» Description of the task: Reproduce all the items below with "GUI agent" swapped for "desktop agent" and nothing else altered. Leave the pictures out of your answer.

Pointing data for screenshots:
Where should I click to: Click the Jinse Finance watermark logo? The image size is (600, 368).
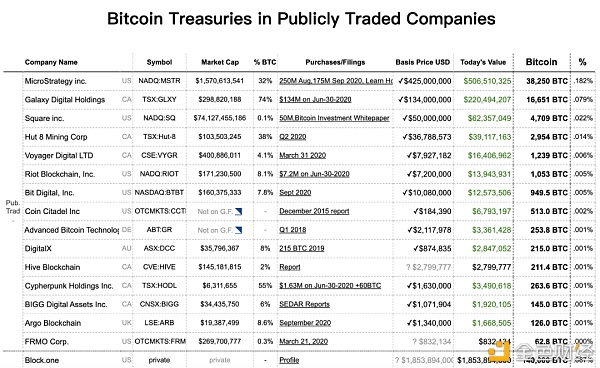[x=542, y=351]
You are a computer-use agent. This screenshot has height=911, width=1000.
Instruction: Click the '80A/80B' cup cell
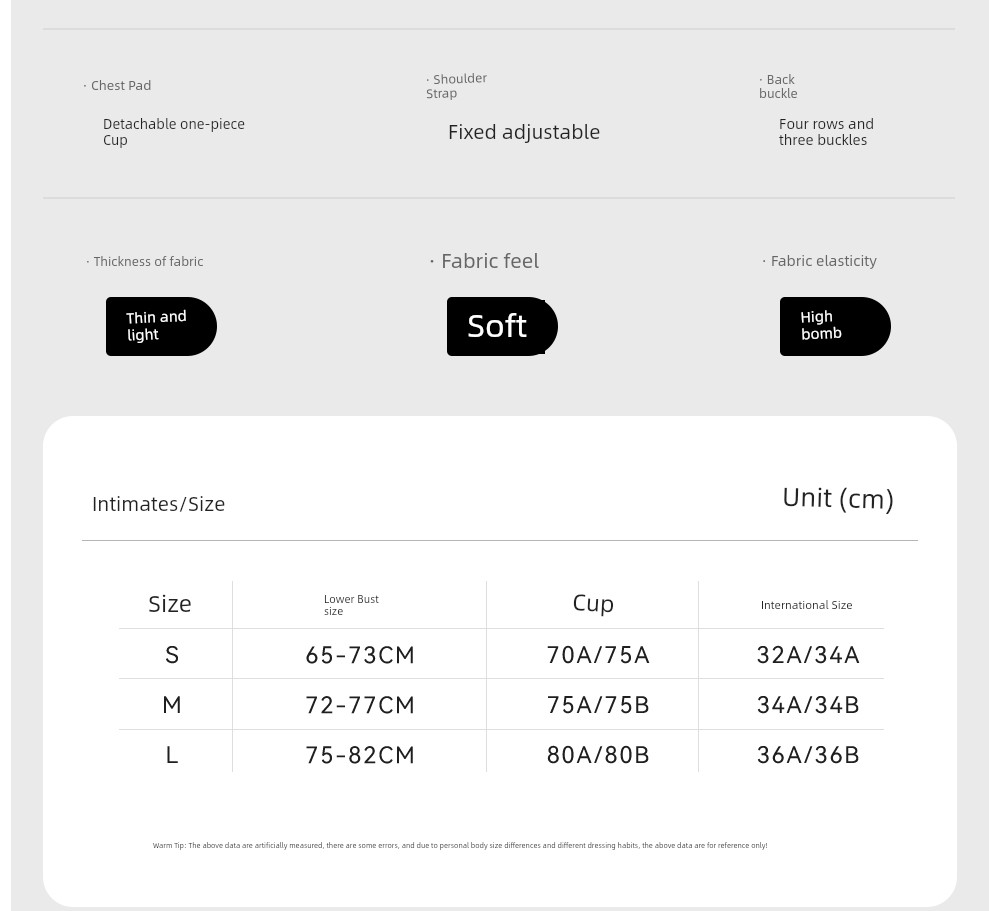coord(598,755)
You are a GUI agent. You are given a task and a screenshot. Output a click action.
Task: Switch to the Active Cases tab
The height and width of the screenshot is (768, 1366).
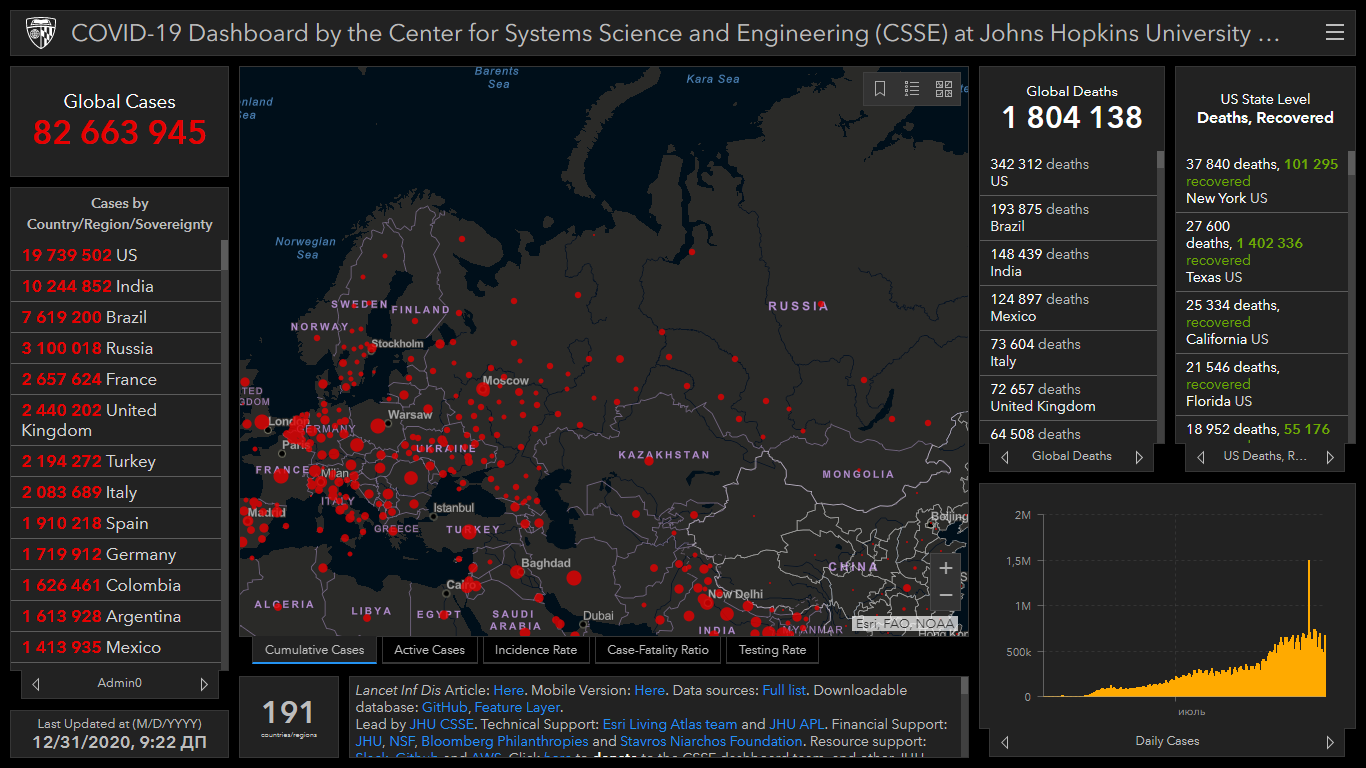click(429, 650)
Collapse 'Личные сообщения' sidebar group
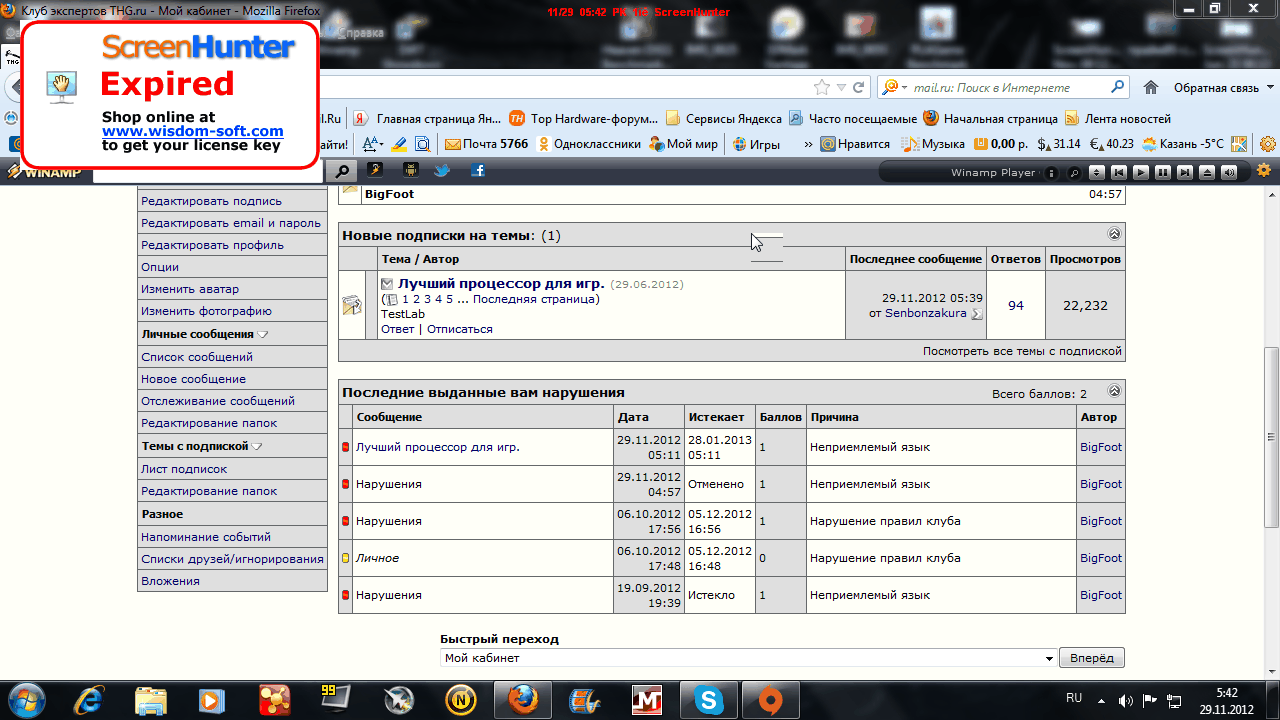The height and width of the screenshot is (720, 1280). pyautogui.click(x=262, y=335)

» Reply to the exercise:
Where should I click to: Click the Jinse Finance watermark logo? The image size is (600, 368).
[x=542, y=351]
You are a computer-use agent. This screenshot has height=911, width=1000.
Instruction: Click the '80A/80B' cup cell
coord(598,755)
You are a desktop agent. You are given a task and a screenshot. Output a click action.
Task: Switch to the Active Cases tab
The height and width of the screenshot is (768, 1366).
click(429, 650)
Collapse 'Личные сообщения' sidebar group
The height and width of the screenshot is (720, 1280). pyautogui.click(x=262, y=335)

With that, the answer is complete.